Following reports of flashing effects in a boss battle.
Platform game Balan Wonderworld released earlier today, but the launch day has been troubled by reports that the final boss fight contains a potential epilepsy risk. Publisher Square Enix has now confirmed that this is a bug in the unpatched version of the game, and warned players to make sure they have the day one patch installed.
The warning comes in response to a video from YouTuber Bigdaddyjende, which showed some potentially hazardous flashing lights in the game’s final boss battle. (There’s a link here, but please note the footage contains a potential epilepsy trigger, so watch with caution.) It takes the form of a white flashing light, covering the entire screen with a strobe effect. Other videos of the same boss battle, however, did not show the flashing light effect – leading some to speculate that it was some form of bug.

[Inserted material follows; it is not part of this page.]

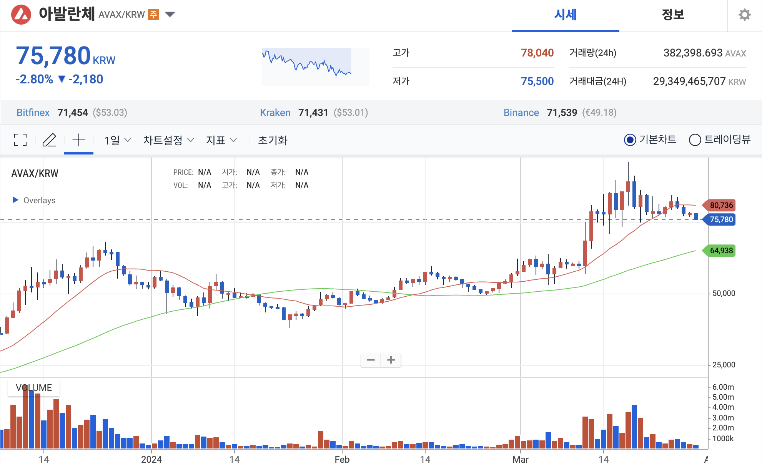The height and width of the screenshot is (465, 762).
Task: Open the settings gear icon
Action: tap(744, 15)
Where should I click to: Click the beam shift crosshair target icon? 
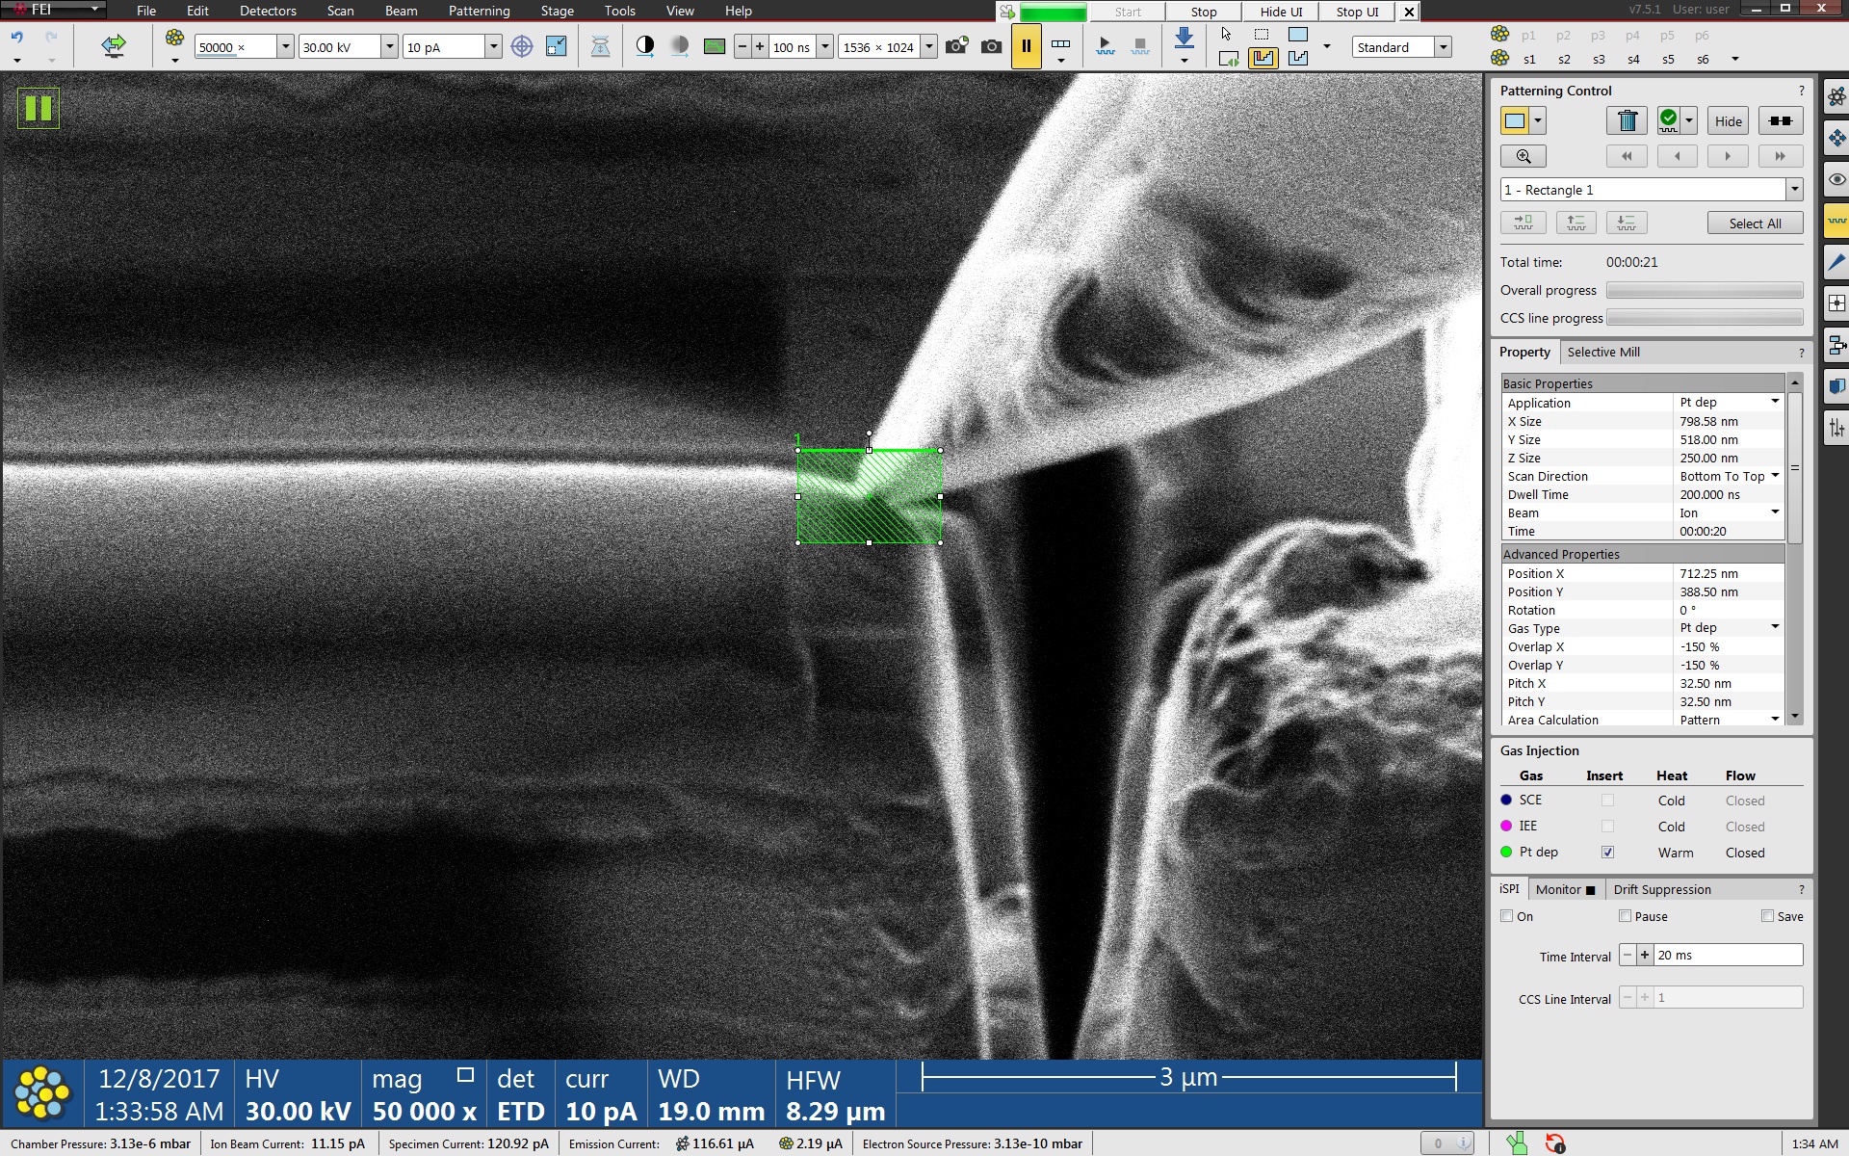[x=521, y=46]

According to Square Enix, the flashing is not intentional and is indeed caused by a bug in the unpatched version of the game.
“Please ensure that you install the Day One Patch before playing Balan Wonderworld,” Square Enix told Eurogamer. “We have received reports of a photo-sensitive epilepsy risk from a potential flashing bug if playing the game un-patched. The Day One Patch prevents this issue as well as enhances the overall play experience.”
While it’s good to hear that the effect wasn’t designed to be so bright, it still presents a risk for anyone playing the physical version of the game who hasn’t installed the patch. Whether the bug consistently appears in every unpatched version of Balan Wonderworld, or only in rare instances, remains to be seen – but questions are sure to be asked as to how the bug wasn’t spotted at an earlier stage.
Back in December last year, Cyberpunk 2077 faced criticism for the design of its braindance effects and sequences, which were bad enough to trigger an epileptic seizure in one reviewer. CD Projekt added an epilepsy warning to the game, and eventually modified the effect to reduce the risk of inducing symptoms.